Si algo ha caracterizado al cine español, es su reflexión sobre el contexto social que dejó la historia reciente del país, la guerra y el atraso económico y cultural. El provincianismo y “el pueblo” como identidad nacional merecieron la atención de un cine que era consciente de la realidad de España y que debía luchar con la gran cadena franquista de la censura, una lucha que casi podría decirse que se convirtió en otro tipo de arte, “el arte de esquivar la censura” (véase cualquier película de Fernán-Gómez, Berlanga o Bardem, por poner ejemplos). Y en este camino narrativo y crítico aparece Surcos, una película que cuenta la historia de una familia numerosa que deja el campo para establecerse en la ciudad, tratando de salir de la miseria (y con un final que deja un mensaje algo fatalista, opuesto claramente al, en teoría, progreso industrial).

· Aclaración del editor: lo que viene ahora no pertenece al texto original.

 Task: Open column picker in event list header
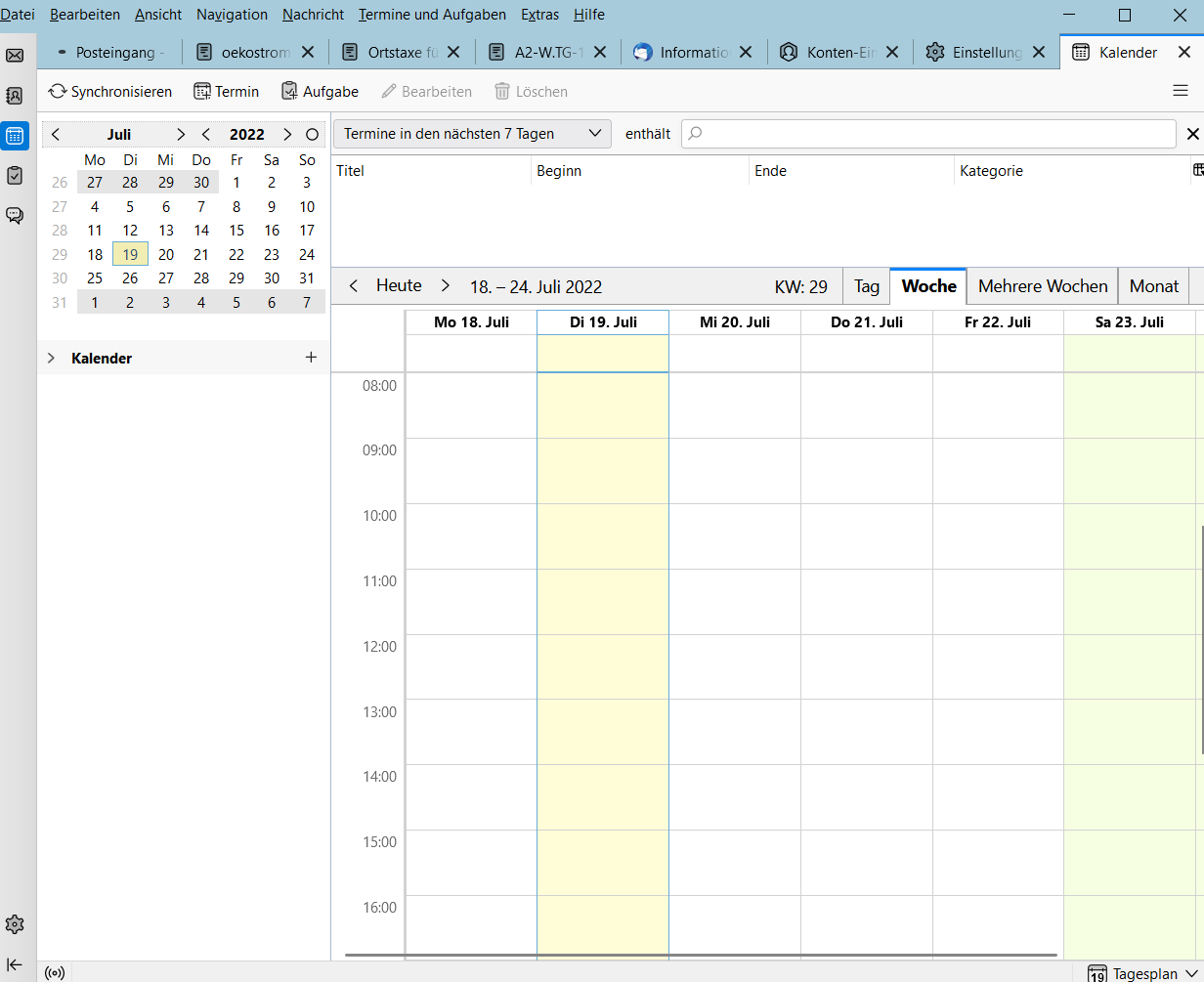(x=1197, y=171)
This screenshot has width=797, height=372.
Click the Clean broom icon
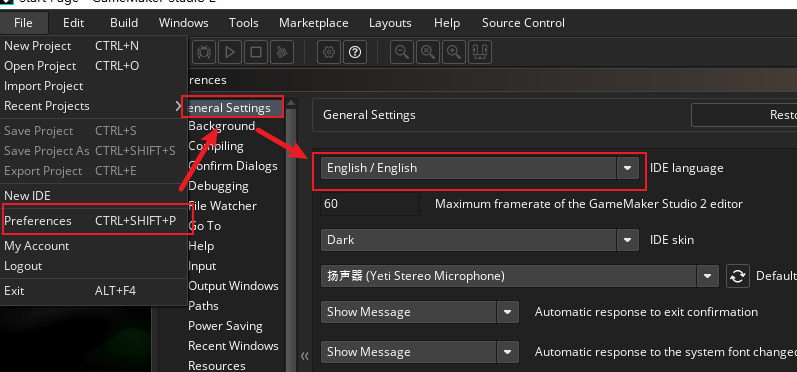[x=282, y=52]
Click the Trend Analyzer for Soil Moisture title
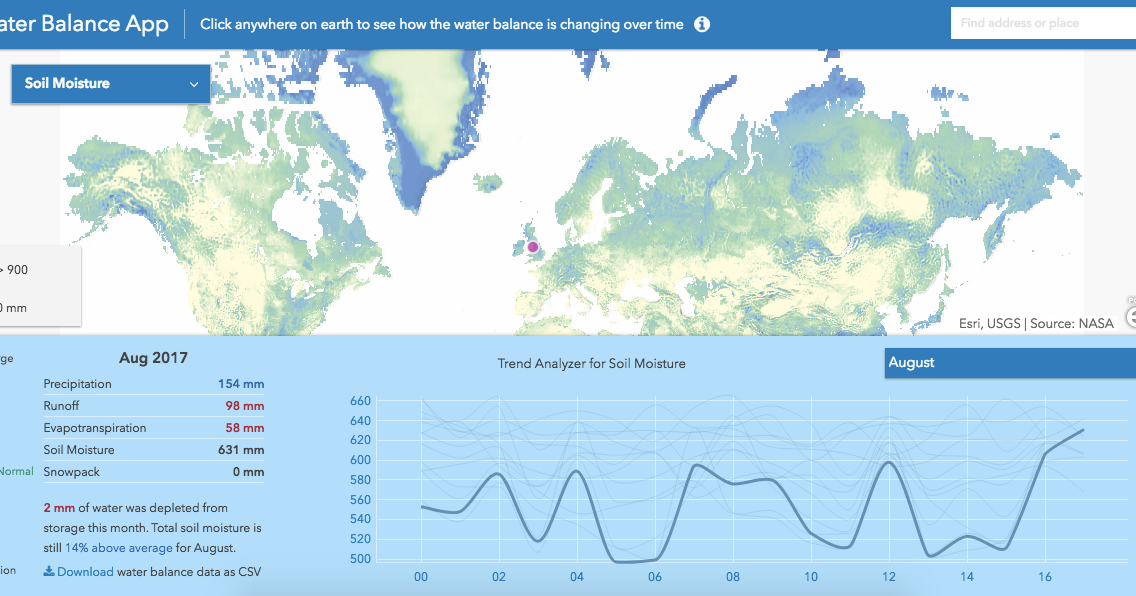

El desarrollo toma una serie de vías muy sólidas en cuanto a establecer subtramas con los distintos miembros de la familia, manteniendo como nexo el objetivo de todos ellos de traer dinero a casa o de prosperar. Así, la narrativa toma la vía costumbrista del cine de la época, en la medida en que se detiene a mostrar las diferencias culturales y el contraste entre la industria urbana y la mano de obra rural, por así decirlo, donde palabras como “cualificación” o “remuneración” se tornan extraños vocablos urbanos que nada tienen que ver con ellos, que solo quieren trabajar y salir adelante. A esto añadimos una voluntad extrema de establecer jerarquías culturales entre los miembros de la familia y, sobre todo, entre el hombre y la mujer, para lo cual juega un papel importantísimo el espacio físico (cocina, salón, puesto de trabajo) y la relación de los personajes, con un “tira y afloja” en cuanto a la autoridad; igual podemos ver a la madre recriminando e incluso humillando a uno de sus hijos, como al padre abofeteando a su mujer (no es el único que lo hace ya que, en esta película, las bofetadas se regalan).

Dentro de todas estas dinámicas el relato va elaborando una estructura del género negro norteamericano que aparece inesperadamente y resulta fuerte y contundente. Realmente, Nieves-Conde y Gonzalo Torrente Ballester (junto a Eugenio Montes) consiguieron algo innovador y brillante: adaptar el género a la realidad que conocían y a las estructuras cinematográficas de su cine, valga la redundancia. Si a esto unimos una violencia explícita considerablemente brutal para su momento, al igual que la agresividad del desarrollo del drama, y asumiendo con una honestidad pasmosa la realidad de la violencia de género y su aceptación cultural (lo cual no significa que sus protagonistas la aceptasen -buen ejemplo el personaje de María Asquerino-), convierte esta película en un documento histórico más que significativo, altamente recomendable.